-- What is expected --
Every line from the one with "Given: Open the T-View chart LTC link" through the end of the entries below must be retyped exactly, and only those lines. The pictures are not part of the copy.

-- Dataset entries --
•••••
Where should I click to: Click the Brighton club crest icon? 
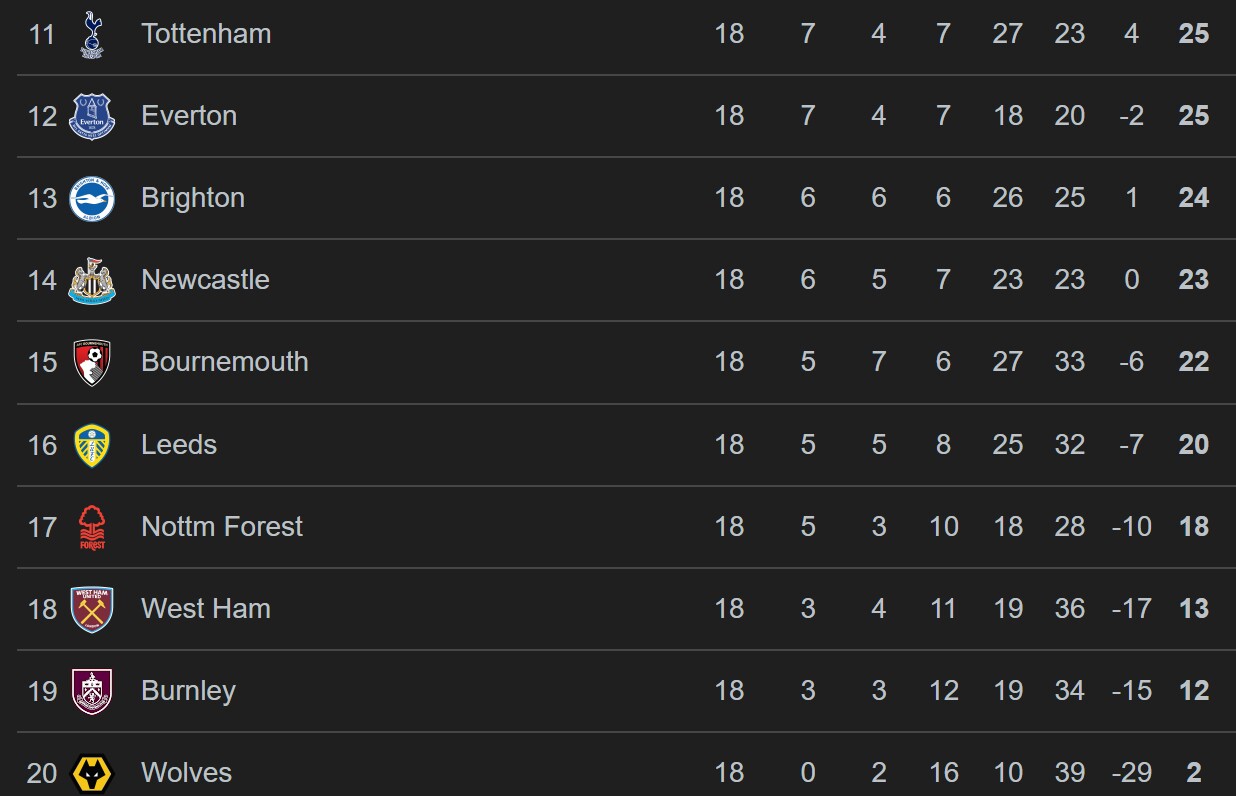pos(92,198)
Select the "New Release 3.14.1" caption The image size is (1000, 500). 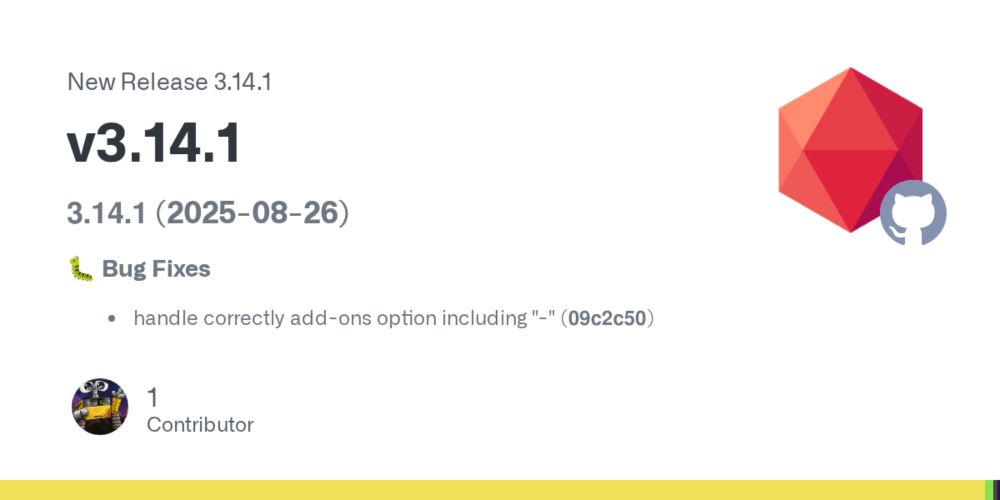[x=170, y=82]
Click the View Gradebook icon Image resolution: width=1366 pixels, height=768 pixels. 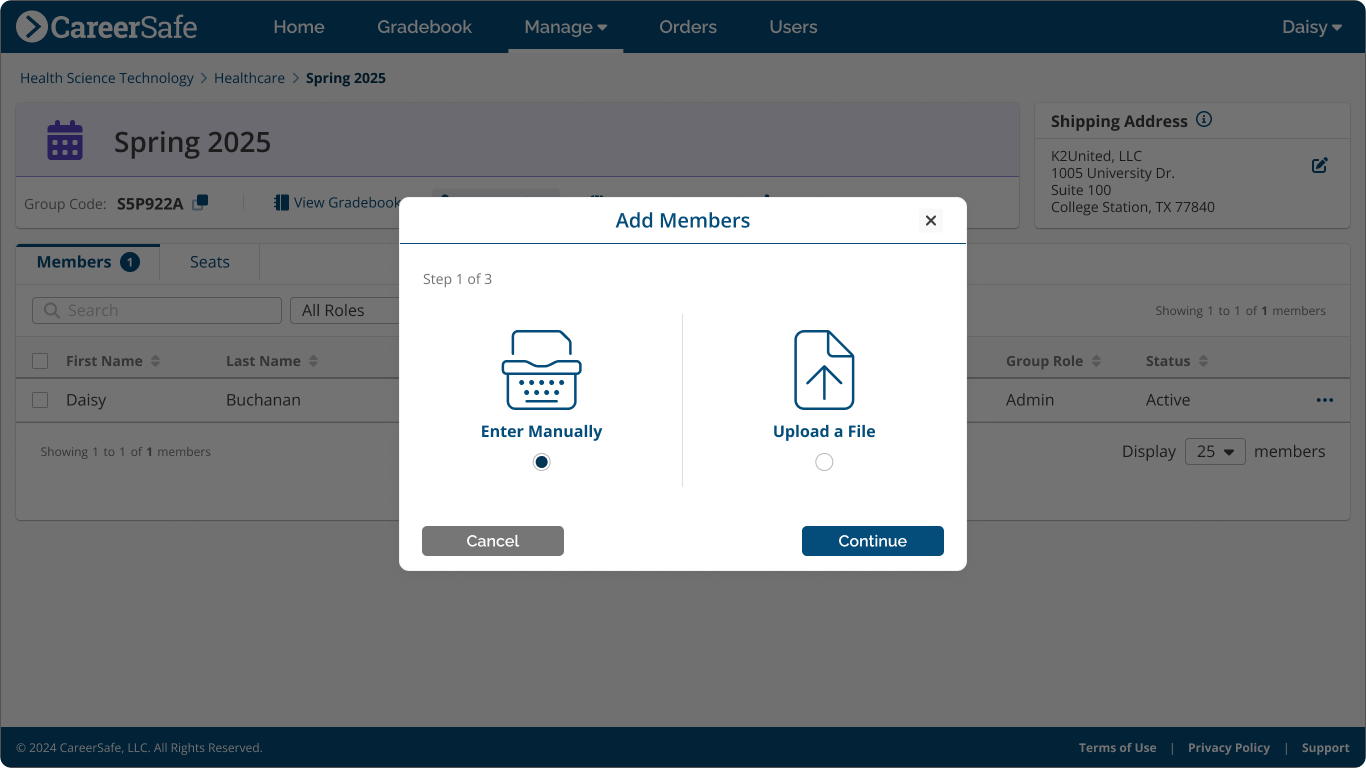click(280, 202)
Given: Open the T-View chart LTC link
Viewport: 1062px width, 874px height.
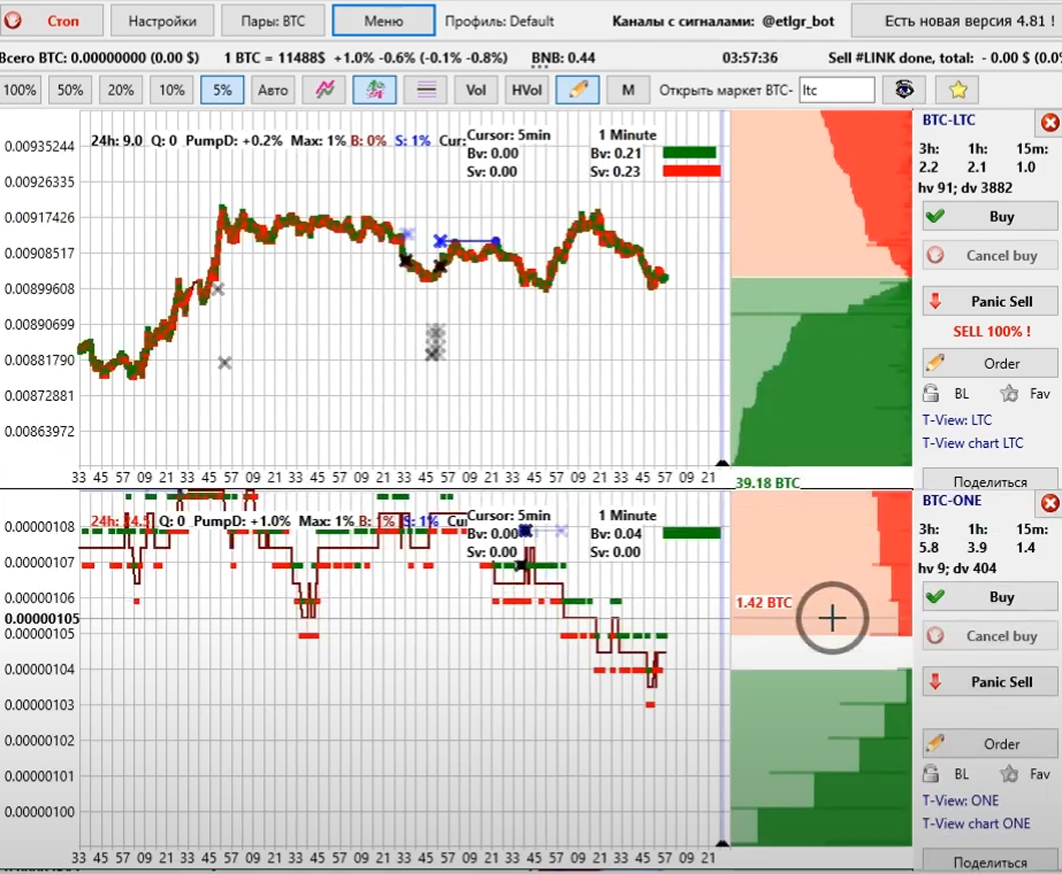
•••••
-- Exercise result --
Given: Open the T-View chart LTC link
Viewport: 1062px width, 874px height.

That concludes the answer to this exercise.